If it's the handle on the carriage traverse handwheel on an Atlas lathe, it was originally a press fit.  If it isn't too loose, you could first try Locktite 272.  If that doesn't last very long, then do what Tony suggested.

Robert D.


----------



## kd4gij (Jul 3, 2013)

here you go
http://www.grizzly.com/products/Chromed-Handle-4-x-3-8-16/H3205


----------



## Tony Wells (Jul 3, 2013)

Many of those spinner knobs are pressed in solid and don't turn, and eventually get polished by dirty hands to be pretty smooth and shiny. Others are drilled thru and a shoulder screw is used to hold them to the wheel. The shoulder length is slightly more than the length of the knob and when tightened, still allow the knob to stay with your hand. I've used both, and accept either. No doubt you could adapt to either, but if you choose to drill thru your old knob, make sure to counterbore to allow the head of the shoulder screw to sit flush or below the end, or it will be a hand-pincher. Of course, if you wanted to retain the pointed end, that would require making it fit on top of the counterbore for the shoulder screw. Might be more trouble than it's worth. Just a thought.


----------



## Ray C (Jul 3, 2013)

I think you'll find a zillion ways to fix it but, allow me to toss this idea out there on a related issue...  I had an old lathe and the hand crank was not balanced -exacerbated by the weight of the protruding knob.  When in auto-feed and when the crank reached top-dead-center, it would suddenly plop as it went past TDC because the pinion gear was worn out and sloppy.  The momentum from the "plop" would make a visible mark in the workpiece that was being cut.  The solution was to put a counter balance on the crank (along with making a new pinion gear -which turned-out to be a nitemare because it's corresponding shaft and supporting housing was worn too).
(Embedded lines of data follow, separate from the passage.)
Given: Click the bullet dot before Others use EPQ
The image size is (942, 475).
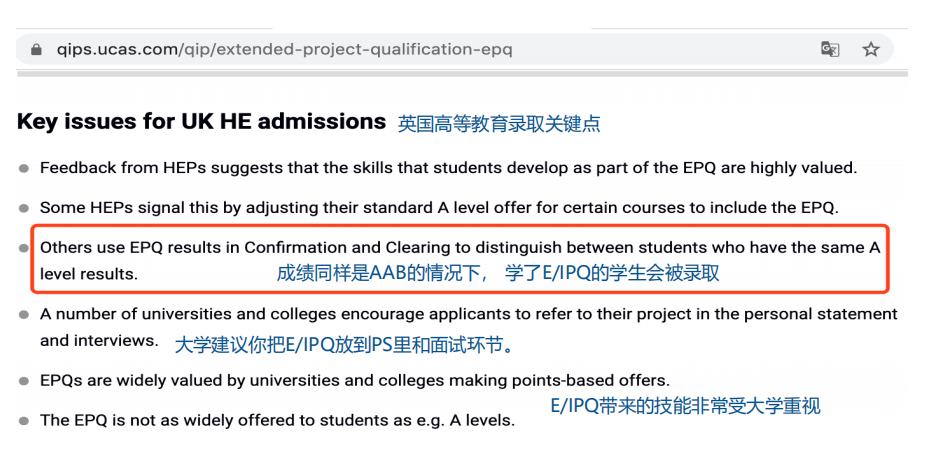Looking at the screenshot, I should tap(24, 248).
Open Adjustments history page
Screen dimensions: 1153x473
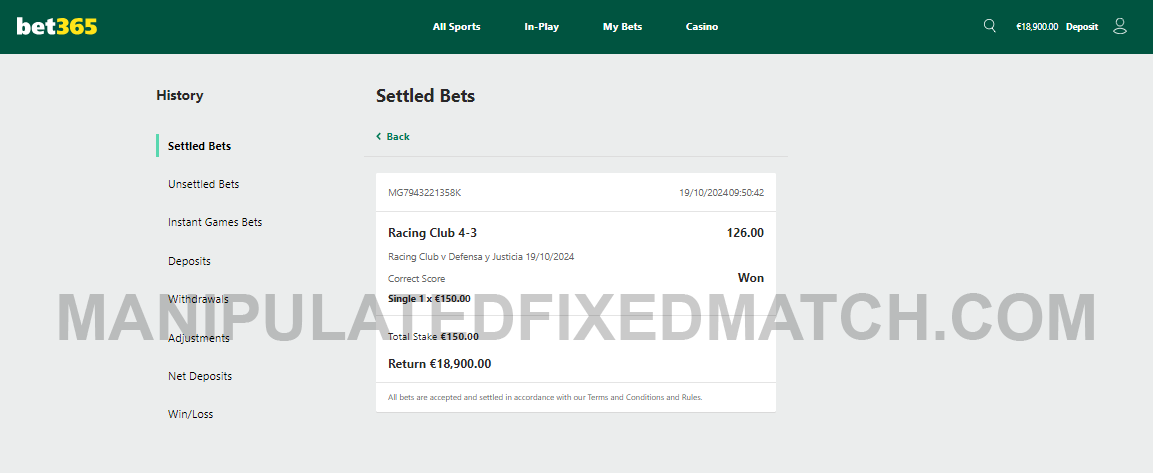coord(199,338)
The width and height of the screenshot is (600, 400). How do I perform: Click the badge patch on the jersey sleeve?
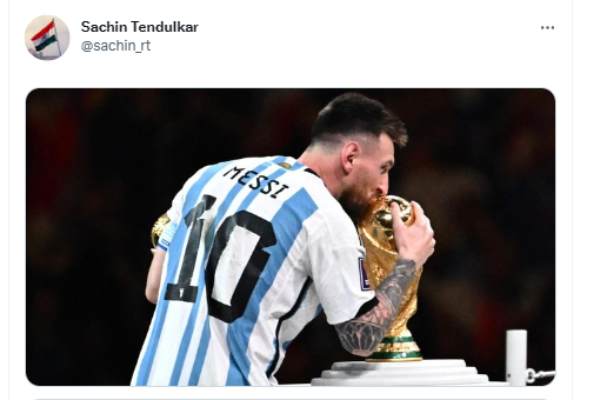364,273
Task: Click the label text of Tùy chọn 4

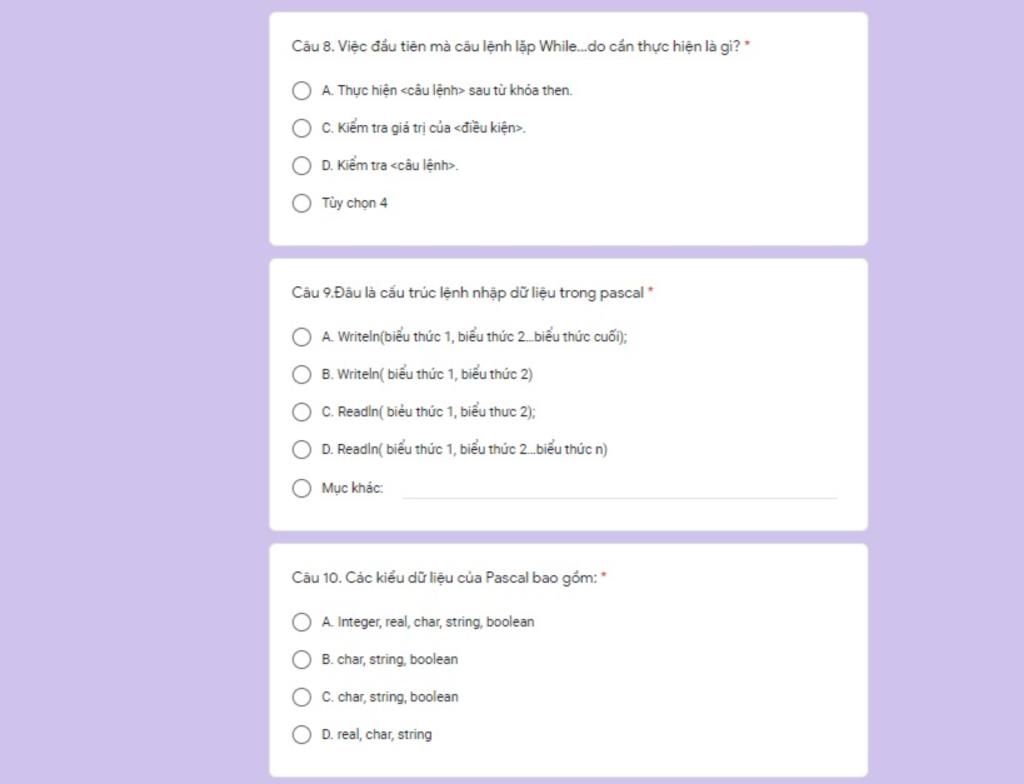Action: [354, 203]
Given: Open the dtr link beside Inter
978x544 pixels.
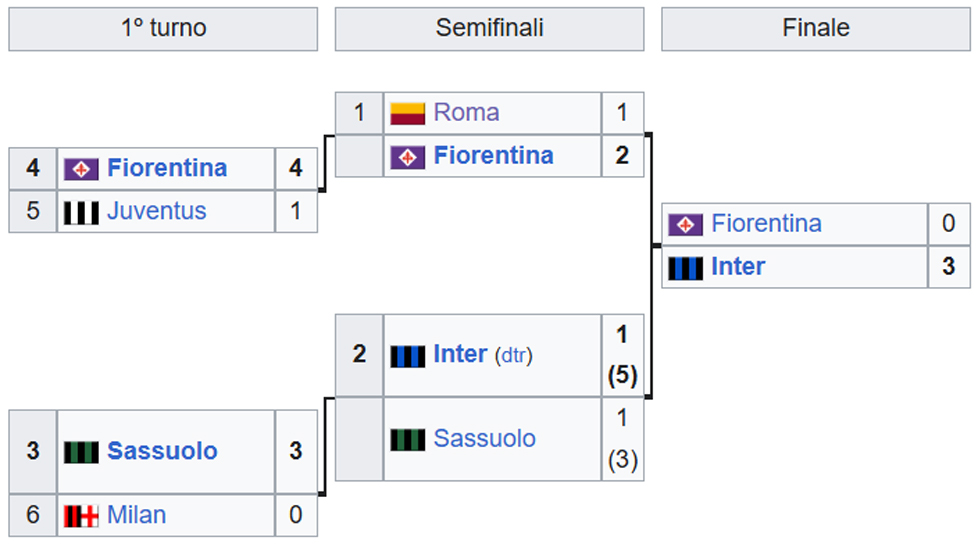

Long story short, you might wish to consider putting a counter balance on there...  If my description was unclear, let me know and I'll try to clarify.

Ray


----------



## TOOLMASTER (Jul 3, 2013)

Just make some, you have a lathe ;-)


----------



## Tony Wells (Jul 3, 2013)

Ray, that's such a common problem I have never understood why they don't all come from the factory built like that. A few do, but not all. I have an ancient habit of resting my hand on the carriage wheel for finish cuts, and on some threading too, just because of that. I have run one lathe, of a make I forget, that you could pull the carriage wheel out and disengage it to eliminate that problem. Not a bad solution, but seems like it would have been better just to cast a little iron in the right place. Wouldn't take much.


----------



## Ray C (Jul 3, 2013)

At least they're still making the handles out of metal instead of lightweight plastic that wouldn't have that problem...  -Sheesh!




Tony Wells said:


> Ray, that's such a common problem I have never understood why they don't all come from the factory built like that. A few do, but not all. I have an ancient habit of resting my hand on the carriage wheel for finish cuts, and on some threading too, just because of that. I have run one lathe, of a make I forget, that you could pull the carriage wheel out and disengage it to eliminate that problem. Not a bad solution, but seems like it would have been better just to cast a little iron in the right place. Wouldn't take much.


----------



## Bill C. (Jul 3, 2013)

cdhknives said:


> The knob on my carriage traverse wheel is loose and falls out.  It sure would be nice to have that thing on a roller bearing, but right now it just slips out when I try and use it to quickly return the carriage for another cut!
> 
> Anyway, if I just peen the shank and re-press it back will it stay, or do I need to look at more extreme fixes?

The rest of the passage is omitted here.